No. We shot it, I think, five times in a row. I wasn’t even sure that I would be able to fully fill that five times in a row. And I’m telling you, there is an acting god who is looking down on me.

You’ve said that the scene in the garage was the most intense work that you’ve done since Yale Drama School.

True.

What did you think that your career would be back in those days when you were getting that training?

When I was training, when I was 22, 23, I was like a muffin when you’re baking it and you take a toothpick and you put it in and the center is not done yet so you put it back. I went back into the oven for the next 40 years. I’m a late bloomer. Whatever my learning challenges, whatever my background is, my real emotional self never was able to flower until later in life.

So do you think that that held you back in the early days when you were trying to get work?

Without a doubt. What really held me back, except that I wouldn’t have changed a hair on its head, when I changed my voice, The Fonz came out like a torrent. And because he was so popular, you don’t beat typecasting, you don’t beat the system.

It’s like the epitome of a blessing and a curse, that character, right?

More blessing, I have to say.
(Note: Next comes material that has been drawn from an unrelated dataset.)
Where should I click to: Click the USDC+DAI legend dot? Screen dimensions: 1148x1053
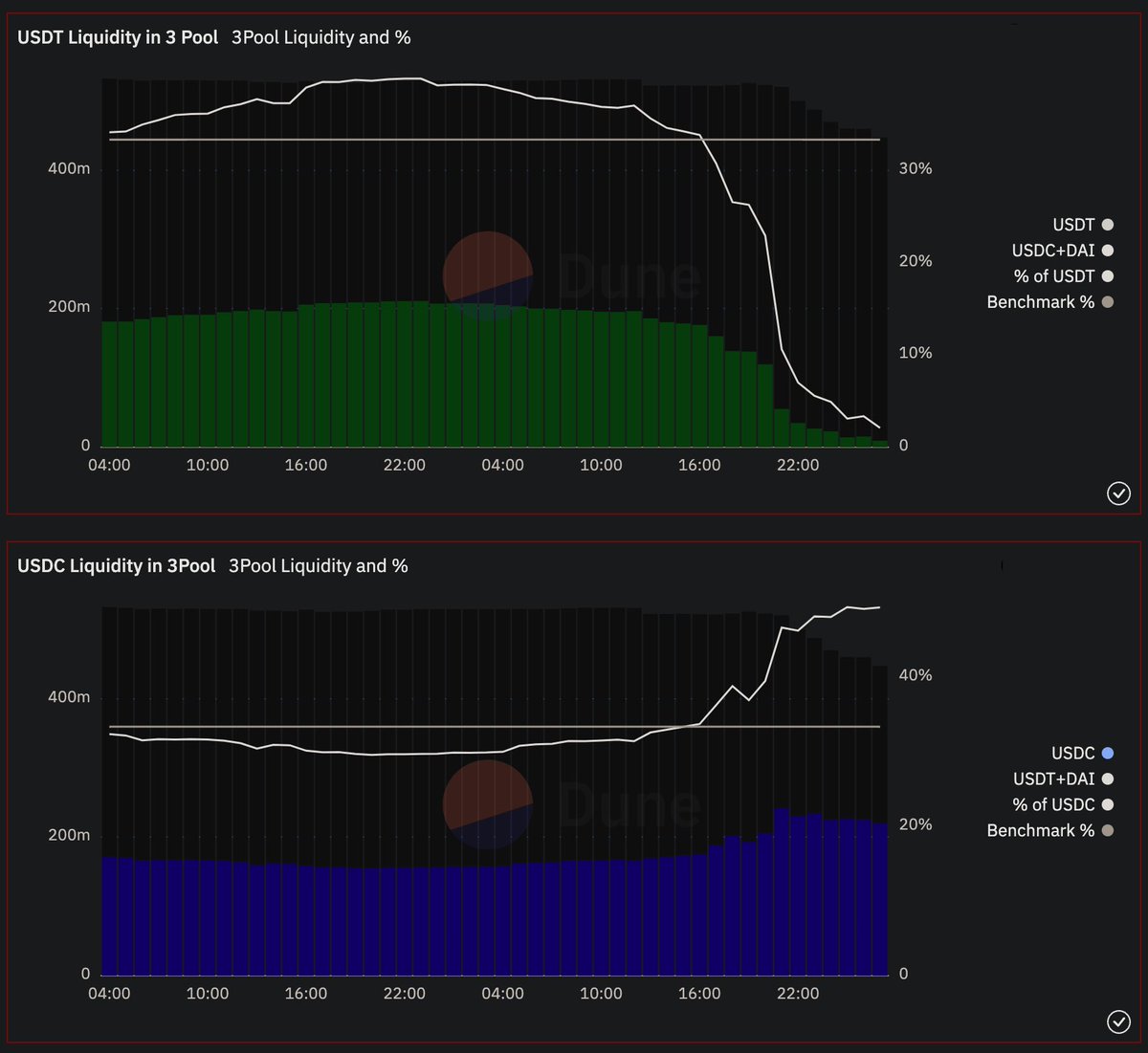pyautogui.click(x=1108, y=251)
I would not give that back for my entire life. It was just amazing, what happened in my life because I played The Fonz.

And it wasn’t that long after you got out of drama school that you got that role?
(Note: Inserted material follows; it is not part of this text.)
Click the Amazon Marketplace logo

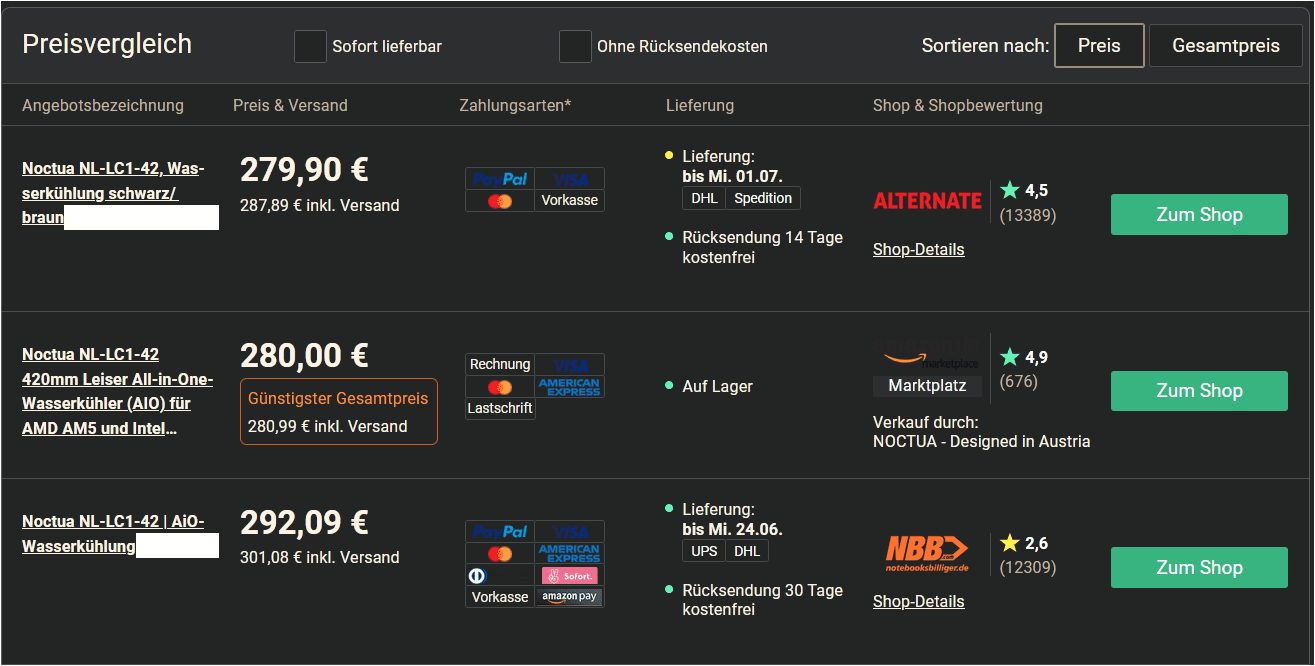(x=927, y=356)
I got out of school, went to New York for a year and a half, did The Lords of Flatbush, did a lot of commercials, came out here [to L.A.] for one month, and in the second week I got The Fonz.

What was the process like of getting that role? It was something I know a lot of actors were going in for at the time, right?
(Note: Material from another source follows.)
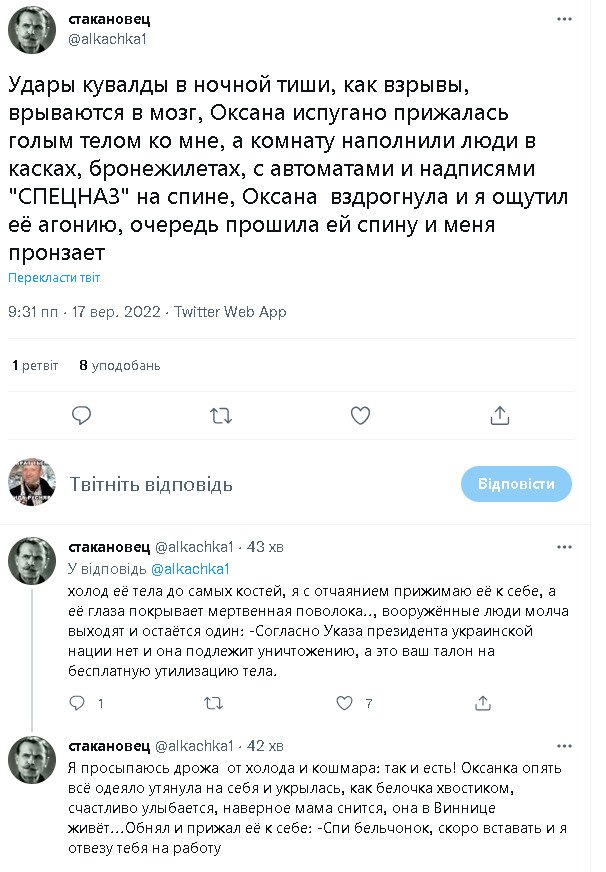
Task: Open the more options menu on the 43 хв reply
Action: click(x=564, y=548)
The process is, one of my teachers, Bobby Lewis, rest his soul, one of the great acting teachers of history, he said to us, “Your job is to get the job.” Once you get the job, your job is then to do it. But you don’t worry about anything else except getting it. And I was ferocious in being single-minded about getting the job. The other thing is changing my voice. Changing my voice changed my life. As soon as I changed my voice, I was unleashed.

They could see it, obviously, that you could do this role, even though he wasn’t you.

Garry Marshall saw it. He wanted a big, six-foot Italian. They got a five-foot, six-and-a-half-inch Jew.

So you got famous very fast after that when that show took off. How did you handle that emotionally, the fame aspect of it?

I never believed what other people were saying. I liked that they were saying it. It was pragmatic that they were saying it, because I was reaping the benefit, but I never believed that they liked me that much, that I was that successful. It was like two different worlds.

I never believed what other people were saying. I liked that they were saying it. It was pragmatic that they were saying it, because I was reaping the benefit, but I never believed that they liked me that much, that I was that successful. It was like two different worlds.

I saw somewhere that you actually turned down hosting Saturday Night Live at some point. Was that during that time?

Exactly. I was not ready to do that job. I could not do that job the way that it’s supposed to be done.

Did you have any regrets about that afterwards, turning it down?

No, but I am ready now. I could do it now, but I couldn’t do it then. If it came, I would be scared. I would be nervous, but I could climb that mountain. Then, I was in the foothills and I set up camp there and I wasn’t moving.

Was it a lot about the fear of reading the cue cards or was it selling more than that?

No, it was my being awkward. If I couldn’t be that character, I didn’t have a lot to offer.

What you’re describing is often called imposter syndrome, where you don’t believe you can do something or don’t think you should be there. It sounds like that’s something that you’ve dealt with a lot.

Oh my, can I just say, I invented the syndrome!

Do you get over it, or is it always there with each project that you do?

You get over it. As I did work on myself, as I opened and I was able to mature, the imposter syndrome takes a backseat. Now, it’s still there. It’s a habit, maybe. It starts to invade and you’re able to beat it back into submission and just do what you know you’re supposed to do.